Mr Mung'aro suggested that African "be specific'' in their constitutions on the rejection of homosexuality. In seconding the motion on Uganda's anniversary, Mr Mung'aro summed up the sentiments expressed by MPs who spoke during the hour debate.

"For the last 50 years, the Ugandan people have shown exemplary progress in so-economic development of their country and the region as a whole in line with the principle objectives of the African Union and the Pan african Parliament.''

The achievements cited include, women empowerment through representation in parliament, fight against HIV/Aids, and ensuring peace and security in northern uganda in particular.

Special tribute was also paid to the Kenya Defence Forces, the Ugandan Forces and their other UNISOM colleagues in stabilisation and liberation of Somalia.

A United Nations agency earlier also paid glowing tribute to Uganda parliament for pushing its government to appropriate enough money for the support of maternal, new born and child health as well as family planning services.

Mr Bunmi Makinwa UNFA's Africa director recalled that Uganda'srecently declined to approval the 2012/2013 budget proposals unless there was an additional money for health.
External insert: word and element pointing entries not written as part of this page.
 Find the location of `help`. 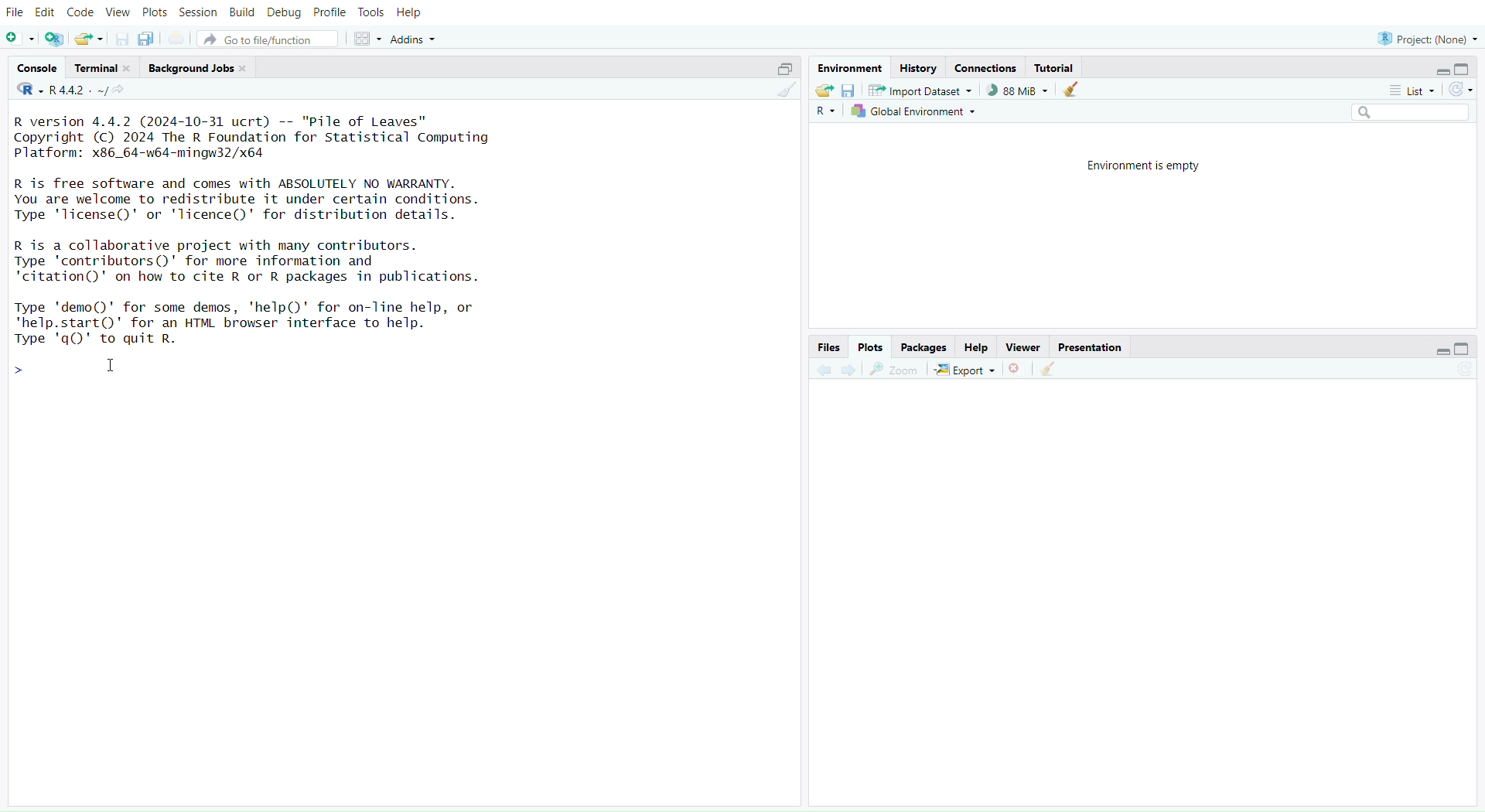

help is located at coordinates (412, 13).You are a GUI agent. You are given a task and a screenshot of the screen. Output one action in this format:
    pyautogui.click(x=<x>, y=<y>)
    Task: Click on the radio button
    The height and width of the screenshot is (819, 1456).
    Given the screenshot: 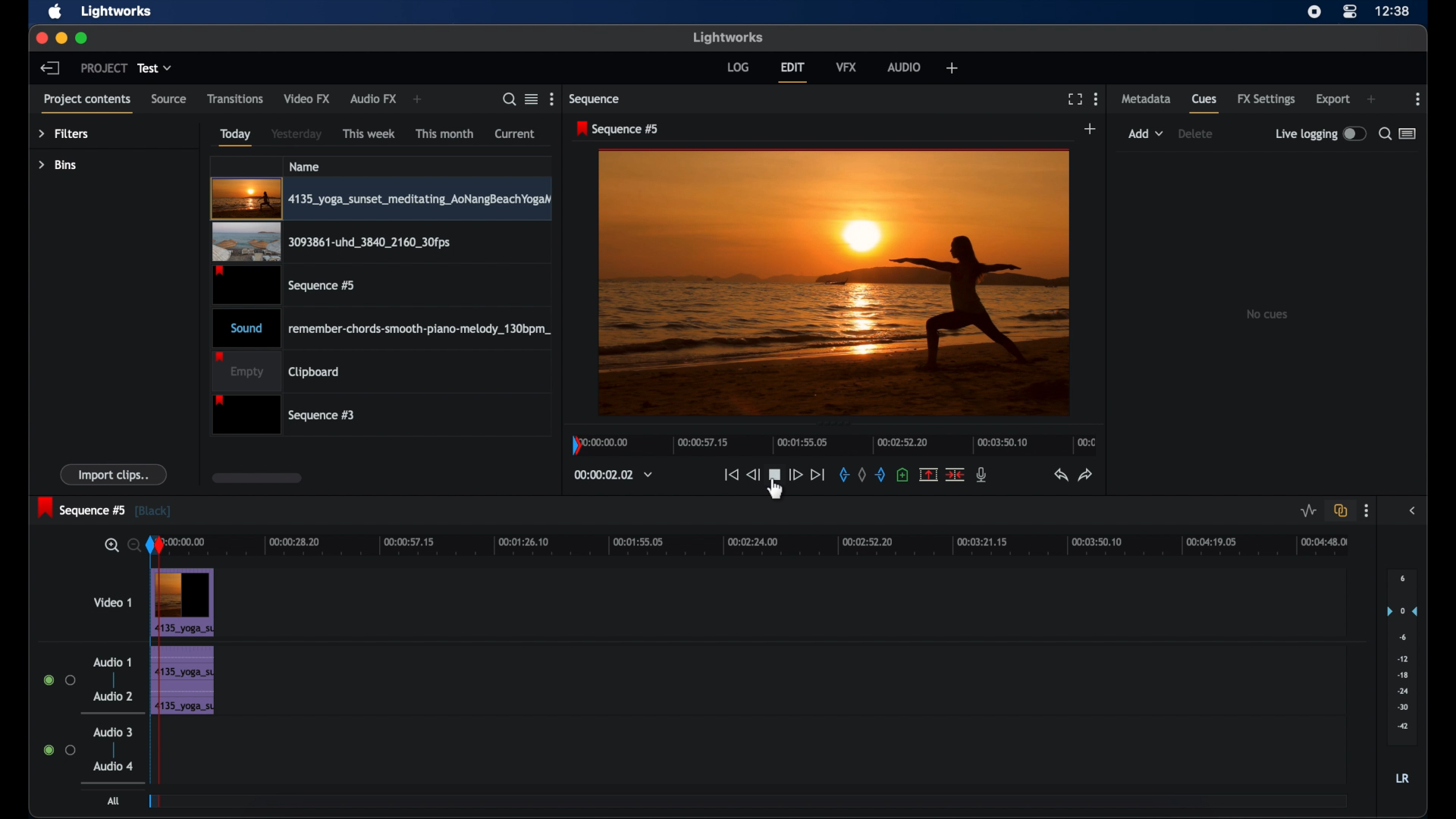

"By this action, they secured 25 per cent of their demand, sh49 billion Uganda shilling and got some additional 6,130 health workers and a four-fold salary increase for medical doctors,'' said the UNFPA boss.

In 2010, the same Parliament had refused to approve a $100million dollar wworld bank loan until an additional $30million was added as funds for maternal health.